[Opening PASSAGE SHOWN section]
Additionally, we also performed H&E staining of liver, kidney and spleen tissues from the PBS group and EcN experimental group. The results showed that there was no significant change in histopathological morphology in the liver, kidneys or spleen between the two groups, indicating that EcN had no obvious side effects on the liver, kidneys or spleen in mice (Fig. 5 A). During the experiment, to assess the systemic effects of EcN on the whole body after intraperitoneal injection, we measured mouse body weight every two days. At the end of the experiment, the liver, kidneys and spleen of the mice in each group were excised and weighed, and there were no differences in weight among the four groups (Fig. 5 B). Although the mice exhibited a slight decrease in body weight during treatment, they all approached the same weight by the end of the experiment (Fig. 5 C). All of the above results demonstrate that the toxicity of intraperitoneal administration of EcN to mice is negligible.
[Closing PASSAGE SHOWN section]
WHAT TO DO => Continue the passage on the toxicity of intraperitoneal EcN in mice from its last sentence.
[Opening DATA LISTING section]
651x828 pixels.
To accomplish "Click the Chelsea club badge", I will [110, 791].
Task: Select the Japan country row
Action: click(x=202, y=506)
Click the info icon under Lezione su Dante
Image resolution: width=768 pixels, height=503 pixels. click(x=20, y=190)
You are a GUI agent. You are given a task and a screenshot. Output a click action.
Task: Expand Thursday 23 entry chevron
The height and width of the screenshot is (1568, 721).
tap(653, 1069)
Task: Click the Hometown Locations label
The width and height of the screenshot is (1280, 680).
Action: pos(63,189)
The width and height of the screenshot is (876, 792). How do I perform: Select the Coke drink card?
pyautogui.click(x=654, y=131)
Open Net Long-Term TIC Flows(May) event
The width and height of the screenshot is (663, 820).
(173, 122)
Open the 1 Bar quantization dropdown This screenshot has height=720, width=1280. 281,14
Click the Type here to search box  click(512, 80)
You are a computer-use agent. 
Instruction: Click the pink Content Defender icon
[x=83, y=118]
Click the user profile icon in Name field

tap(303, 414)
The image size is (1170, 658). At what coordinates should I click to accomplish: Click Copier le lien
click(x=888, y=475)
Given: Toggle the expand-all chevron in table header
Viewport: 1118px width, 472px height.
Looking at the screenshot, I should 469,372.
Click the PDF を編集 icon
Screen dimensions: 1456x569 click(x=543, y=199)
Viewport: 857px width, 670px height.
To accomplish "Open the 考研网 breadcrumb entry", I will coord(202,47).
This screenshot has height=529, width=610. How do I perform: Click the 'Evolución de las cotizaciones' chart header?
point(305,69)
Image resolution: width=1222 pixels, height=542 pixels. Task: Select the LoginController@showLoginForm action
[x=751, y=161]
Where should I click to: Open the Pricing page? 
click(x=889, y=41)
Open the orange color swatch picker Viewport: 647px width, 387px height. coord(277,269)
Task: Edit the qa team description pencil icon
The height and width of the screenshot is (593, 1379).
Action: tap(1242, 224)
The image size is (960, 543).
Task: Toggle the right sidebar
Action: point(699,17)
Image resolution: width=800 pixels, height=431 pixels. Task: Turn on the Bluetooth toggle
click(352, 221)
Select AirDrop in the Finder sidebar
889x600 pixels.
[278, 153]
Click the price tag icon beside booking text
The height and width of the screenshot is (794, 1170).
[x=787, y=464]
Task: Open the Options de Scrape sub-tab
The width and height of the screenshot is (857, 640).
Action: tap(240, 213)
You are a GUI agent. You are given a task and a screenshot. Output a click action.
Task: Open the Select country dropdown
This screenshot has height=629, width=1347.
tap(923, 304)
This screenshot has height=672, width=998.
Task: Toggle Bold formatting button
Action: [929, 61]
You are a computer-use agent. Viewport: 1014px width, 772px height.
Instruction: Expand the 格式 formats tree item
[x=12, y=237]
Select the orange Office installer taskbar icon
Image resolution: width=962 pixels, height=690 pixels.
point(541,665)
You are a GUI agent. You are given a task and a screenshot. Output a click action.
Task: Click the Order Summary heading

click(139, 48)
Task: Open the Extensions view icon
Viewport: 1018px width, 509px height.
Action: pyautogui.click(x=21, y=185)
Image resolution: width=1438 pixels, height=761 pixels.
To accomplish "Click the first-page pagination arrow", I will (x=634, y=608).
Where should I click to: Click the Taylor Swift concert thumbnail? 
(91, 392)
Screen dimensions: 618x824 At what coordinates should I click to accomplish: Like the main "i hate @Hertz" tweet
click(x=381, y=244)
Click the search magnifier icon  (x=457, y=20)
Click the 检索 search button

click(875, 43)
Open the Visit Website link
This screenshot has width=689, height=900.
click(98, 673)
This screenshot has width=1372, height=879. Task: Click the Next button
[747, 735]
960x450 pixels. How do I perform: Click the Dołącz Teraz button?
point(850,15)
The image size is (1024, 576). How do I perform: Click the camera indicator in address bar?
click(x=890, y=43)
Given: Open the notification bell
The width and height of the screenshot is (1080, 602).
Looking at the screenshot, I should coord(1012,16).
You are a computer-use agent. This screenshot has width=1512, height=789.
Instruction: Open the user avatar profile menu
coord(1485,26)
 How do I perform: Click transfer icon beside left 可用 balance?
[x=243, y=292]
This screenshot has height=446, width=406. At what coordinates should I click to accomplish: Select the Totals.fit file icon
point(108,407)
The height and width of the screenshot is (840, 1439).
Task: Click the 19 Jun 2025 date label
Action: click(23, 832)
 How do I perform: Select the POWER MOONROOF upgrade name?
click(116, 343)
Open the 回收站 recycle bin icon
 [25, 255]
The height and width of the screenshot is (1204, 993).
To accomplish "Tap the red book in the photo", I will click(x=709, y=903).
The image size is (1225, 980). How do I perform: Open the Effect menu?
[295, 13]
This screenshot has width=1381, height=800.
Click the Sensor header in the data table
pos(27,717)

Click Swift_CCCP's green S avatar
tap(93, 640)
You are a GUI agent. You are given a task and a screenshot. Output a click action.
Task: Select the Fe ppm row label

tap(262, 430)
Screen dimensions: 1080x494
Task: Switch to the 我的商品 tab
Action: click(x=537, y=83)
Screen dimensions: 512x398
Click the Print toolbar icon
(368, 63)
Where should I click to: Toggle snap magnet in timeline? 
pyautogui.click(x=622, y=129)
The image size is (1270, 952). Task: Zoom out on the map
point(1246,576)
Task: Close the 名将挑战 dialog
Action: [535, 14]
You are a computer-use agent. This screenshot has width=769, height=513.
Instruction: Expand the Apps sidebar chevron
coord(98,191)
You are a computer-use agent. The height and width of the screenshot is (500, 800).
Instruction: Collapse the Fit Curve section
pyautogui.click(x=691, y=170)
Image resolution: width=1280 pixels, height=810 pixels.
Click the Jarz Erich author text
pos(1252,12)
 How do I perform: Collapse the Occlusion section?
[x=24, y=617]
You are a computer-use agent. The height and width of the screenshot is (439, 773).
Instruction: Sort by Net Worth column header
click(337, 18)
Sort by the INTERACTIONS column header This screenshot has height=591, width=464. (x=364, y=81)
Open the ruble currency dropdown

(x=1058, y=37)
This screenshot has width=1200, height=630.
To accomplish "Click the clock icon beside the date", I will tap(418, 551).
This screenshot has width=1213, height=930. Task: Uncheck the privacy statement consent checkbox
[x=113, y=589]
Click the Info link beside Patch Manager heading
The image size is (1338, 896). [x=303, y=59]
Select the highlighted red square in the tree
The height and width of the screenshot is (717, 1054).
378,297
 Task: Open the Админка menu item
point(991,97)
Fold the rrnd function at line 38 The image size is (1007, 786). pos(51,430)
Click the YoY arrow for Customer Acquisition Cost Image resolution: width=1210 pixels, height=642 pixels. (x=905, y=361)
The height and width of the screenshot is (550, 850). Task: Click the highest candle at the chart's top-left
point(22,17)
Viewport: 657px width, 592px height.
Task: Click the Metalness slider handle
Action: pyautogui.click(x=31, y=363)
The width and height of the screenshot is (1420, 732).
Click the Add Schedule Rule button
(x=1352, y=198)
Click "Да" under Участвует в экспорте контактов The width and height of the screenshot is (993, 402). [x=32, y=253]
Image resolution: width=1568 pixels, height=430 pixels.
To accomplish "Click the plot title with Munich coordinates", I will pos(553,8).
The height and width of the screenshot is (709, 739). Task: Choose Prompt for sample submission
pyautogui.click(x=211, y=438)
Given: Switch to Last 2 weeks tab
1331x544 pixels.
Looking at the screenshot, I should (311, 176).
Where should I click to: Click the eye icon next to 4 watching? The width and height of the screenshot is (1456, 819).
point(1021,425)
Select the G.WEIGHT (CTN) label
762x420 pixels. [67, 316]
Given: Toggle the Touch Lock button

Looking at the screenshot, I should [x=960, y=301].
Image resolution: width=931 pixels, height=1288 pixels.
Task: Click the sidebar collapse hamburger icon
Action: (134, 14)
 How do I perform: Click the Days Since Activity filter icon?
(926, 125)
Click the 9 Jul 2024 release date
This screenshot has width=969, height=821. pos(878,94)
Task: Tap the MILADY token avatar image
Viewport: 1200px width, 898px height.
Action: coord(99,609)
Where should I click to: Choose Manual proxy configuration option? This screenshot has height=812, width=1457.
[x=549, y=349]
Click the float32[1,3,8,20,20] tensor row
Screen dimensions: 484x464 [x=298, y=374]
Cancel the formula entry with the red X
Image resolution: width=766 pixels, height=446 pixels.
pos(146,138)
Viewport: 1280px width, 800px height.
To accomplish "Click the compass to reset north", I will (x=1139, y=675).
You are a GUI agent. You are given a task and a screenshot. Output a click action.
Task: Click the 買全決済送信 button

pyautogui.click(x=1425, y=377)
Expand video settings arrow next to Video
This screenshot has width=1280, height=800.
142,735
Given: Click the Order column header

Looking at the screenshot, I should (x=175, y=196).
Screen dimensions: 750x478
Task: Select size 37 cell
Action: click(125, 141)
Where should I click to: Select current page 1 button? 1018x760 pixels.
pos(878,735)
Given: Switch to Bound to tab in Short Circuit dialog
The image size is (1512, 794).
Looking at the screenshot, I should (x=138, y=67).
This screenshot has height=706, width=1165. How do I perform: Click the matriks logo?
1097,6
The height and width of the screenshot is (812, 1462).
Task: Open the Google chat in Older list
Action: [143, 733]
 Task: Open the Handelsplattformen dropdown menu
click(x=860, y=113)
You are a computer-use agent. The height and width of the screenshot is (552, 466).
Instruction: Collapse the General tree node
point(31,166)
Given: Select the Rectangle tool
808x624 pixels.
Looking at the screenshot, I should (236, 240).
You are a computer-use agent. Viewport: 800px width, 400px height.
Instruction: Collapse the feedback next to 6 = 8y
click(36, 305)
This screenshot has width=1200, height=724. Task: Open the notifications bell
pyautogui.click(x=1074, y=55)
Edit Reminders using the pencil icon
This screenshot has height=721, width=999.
[Closing DATA LISTING section]
OUTPUT FOR THIS EXERCISE =>
Examining the tumour microenvironment
We explored the mechanism underlying the antitumour immune activity of EcN (hIL-2) in a CT26 colon cancer tumour model. We investigated the immune cell profile in the tumour microenvironment and the changes in cytokines in the blood using the CT26 tumour model. We selected specific antibodies to be combined with antigens on the surface of T lymphocytes, neutrophils and M1 macrophages, and compared the changes in the content of these three cells in the four groups of tumors by immunohistochemistry. Immunohistochemical results showed that the levels of tumour-infiltrating T lymphocytes and neutrophils were increased in the EcN (hIL-2)-treated group compared with the other three groups (Fig. 6 A, B). The results also showed an increase in the level of M1 macrophages in the total macrophage population in the tumour microenvironment after treatment with EcN (hIL-2) (Fig. 6 C). We believe that the yellow signals in the other three groups are the original T lymphocytes, neutrophils and M1 macrophages in the mouse tumor tissues, while the EcN (hIL-2) treatment group has a large area of yellow signals, and the positive signal can be seen more clearly from the 400× partial enlarged image. This can further explain the increase in the number of T lymphocytes, neutrophils and M1 macrophages in tumor-bearing mice after EcN (hIL-2) treatment. Next, we examined the levels of two immune factors in the blood in four groups of mice. The data showed that the IFN-γ level was significantly increased and the TGF-β level was decreased in the blood of mice in the EcN (hIL-2)-treated group compared with that of mice in the other experimental groups (Fig. 6 D, E). Collectively, these data indicate that EcN (hIL-2) treatment improves the immune microenvironment of tumour-bearing mice to some extent, leading to improved survival outcomes after EcN (hIL-2) treatment.